ヴァチカンが実際にとった対応はかつてないほど強硬で、予想以上に厳しいものだった。聖ピオ十世会に所属し続ける信者全員まで破門にするとしたことに、大勢が驚いた。
伝統主義的な同会は、今やローマ・カトリック教会の権力中枢からかつてないほど遠ざかっている。ただ、聖ピオ十世会の信者の多くは、真の教義から逸脱したのは自分たちではなく、ヴァチカンの方だと考えている。
英領チャンネル諸島のジャージー島の信者リタ・リードさん(76)は、聖ピオ十世会の儀式は現代のカトリック教会のものよりはるかに「奥深い」もので、「イエスの真の存在」を感じるものだと説明。

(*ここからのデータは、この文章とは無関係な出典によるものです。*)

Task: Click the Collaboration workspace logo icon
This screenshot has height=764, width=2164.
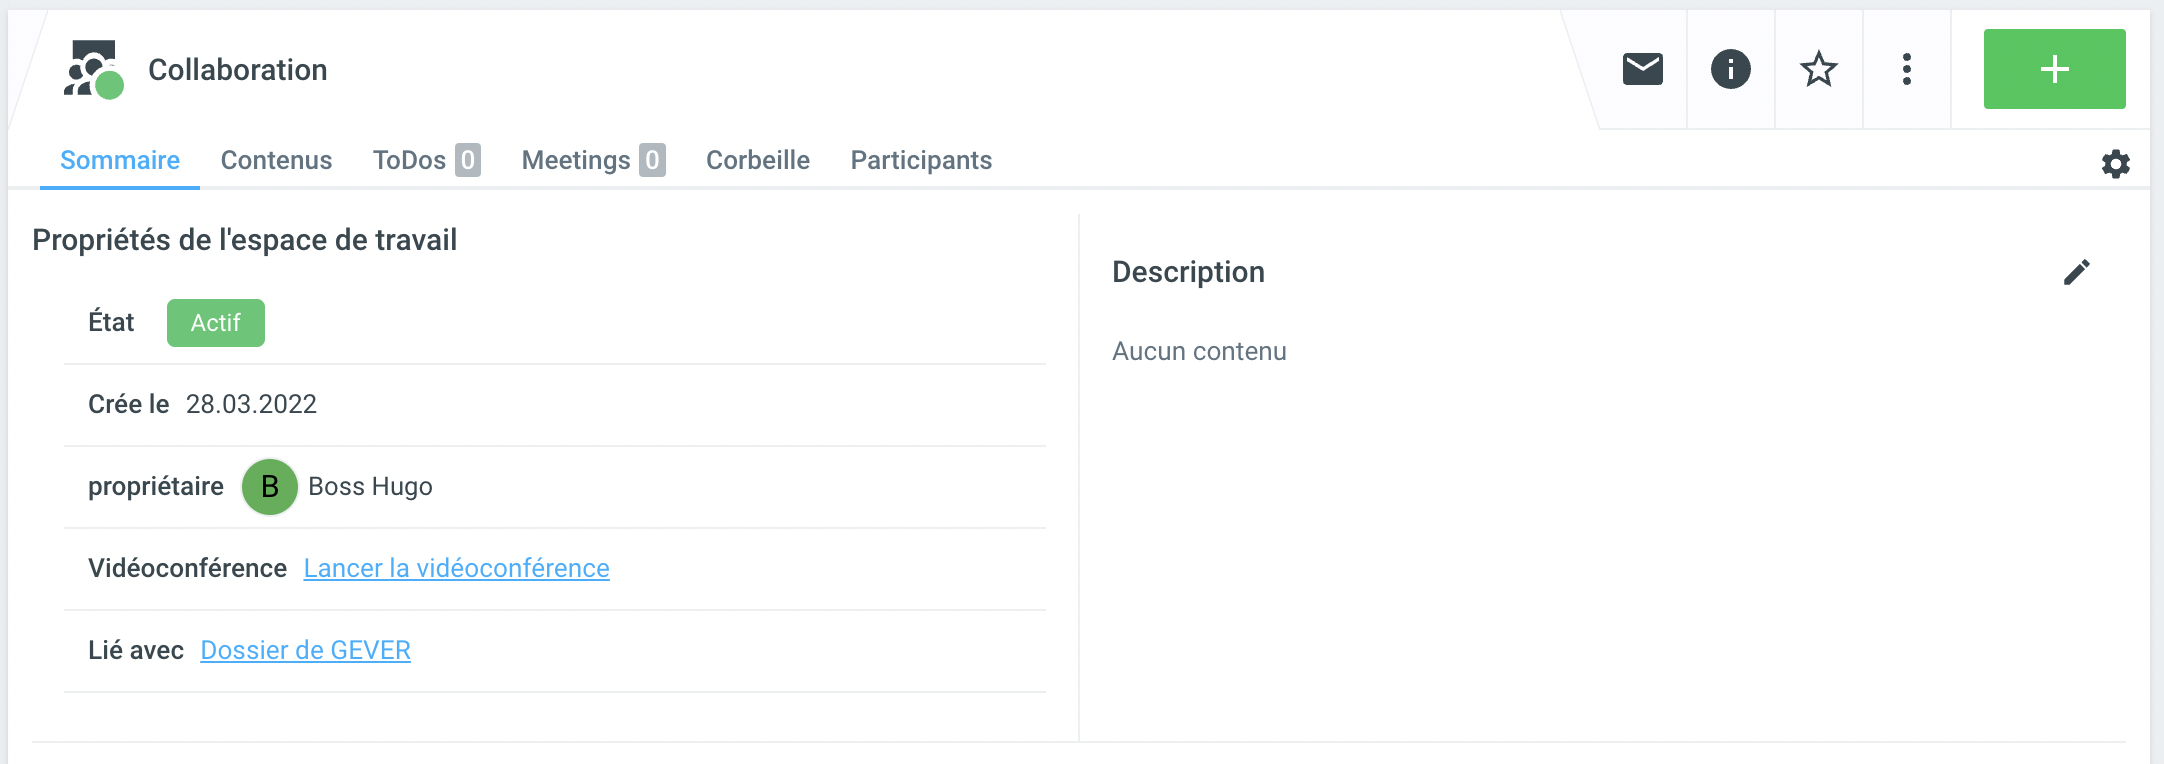Action: click(94, 69)
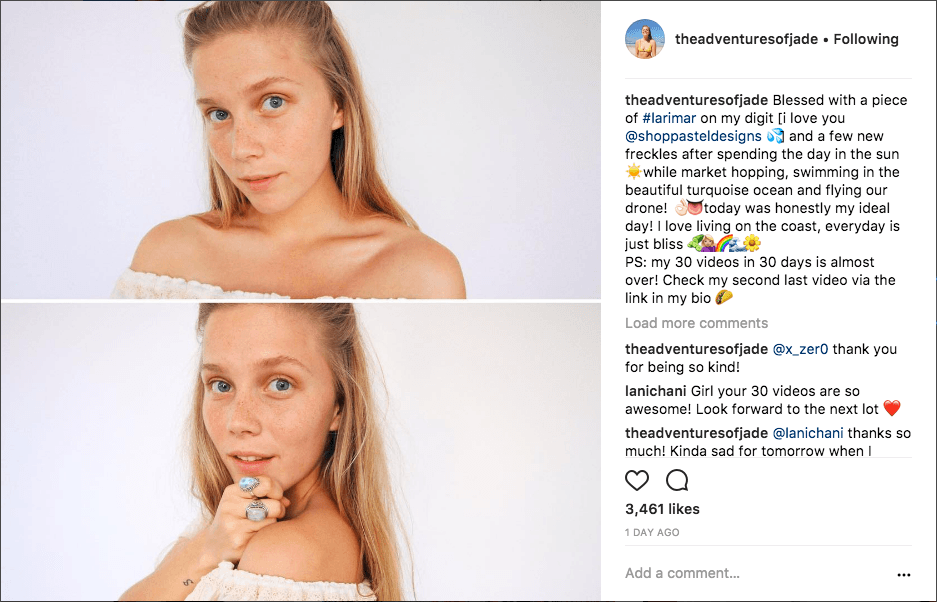This screenshot has width=937, height=602.
Task: Click theadventuresofjade name on lanichani reply
Action: pos(696,433)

カトリック教会の標準的なミサは「あまりに弱々しくて、どっちつかず」だと批判した。
リードさんは以前は、聖ピオ十世会とカトリック教会の両方のミサに参加していたが、カトリック教会のミサでは、たとえば「結婚前に性交してならないなど」、かつて教えられていた伝統的な価値観をもはや教えないと不平をもらした。
「多くの若い人が『新しい式次第』のミサに行って、『ああそういうことをしてもいいんだ』と考えてしまうと思う」と、リードさんは話した。
今回のヴァチカンの布告については、「実際のところ、自分がとても強くなった気がした」と言い、「昨日の聖別式の前に夫に、『たとえ私たちが破門されても、どうぞそうしなさい、何も変わりはしない』と言ったところだ」と話した。